Available data -
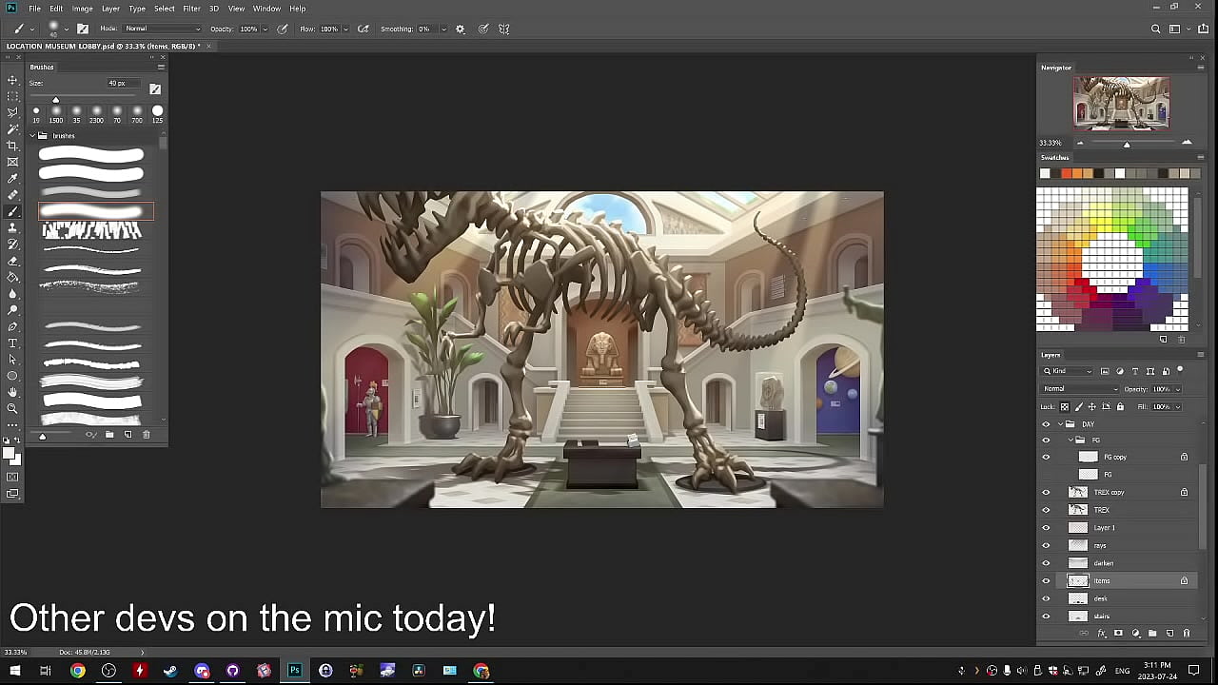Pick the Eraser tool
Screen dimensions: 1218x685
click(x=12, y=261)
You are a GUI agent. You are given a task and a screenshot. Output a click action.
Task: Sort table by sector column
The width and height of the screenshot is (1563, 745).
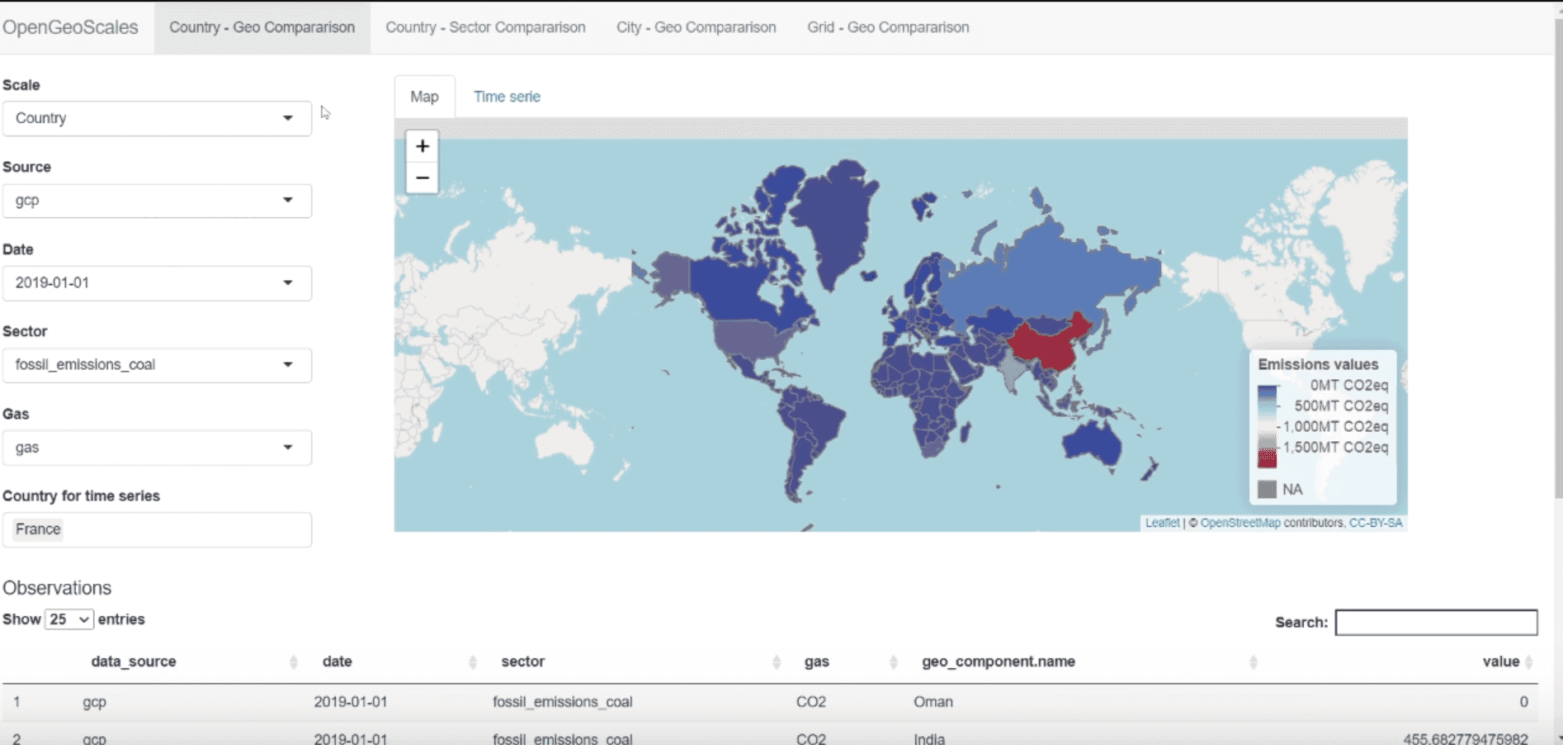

Your objective - Everything from the line holding "You are a GUI" through the last line of the listing should be written out exactly, except for the pictures.

Response -
You are a GUI agent. You are given a task and a screenshot. Output a click action.
Task: Sort table by sector column
The width and height of the screenshot is (1563, 745).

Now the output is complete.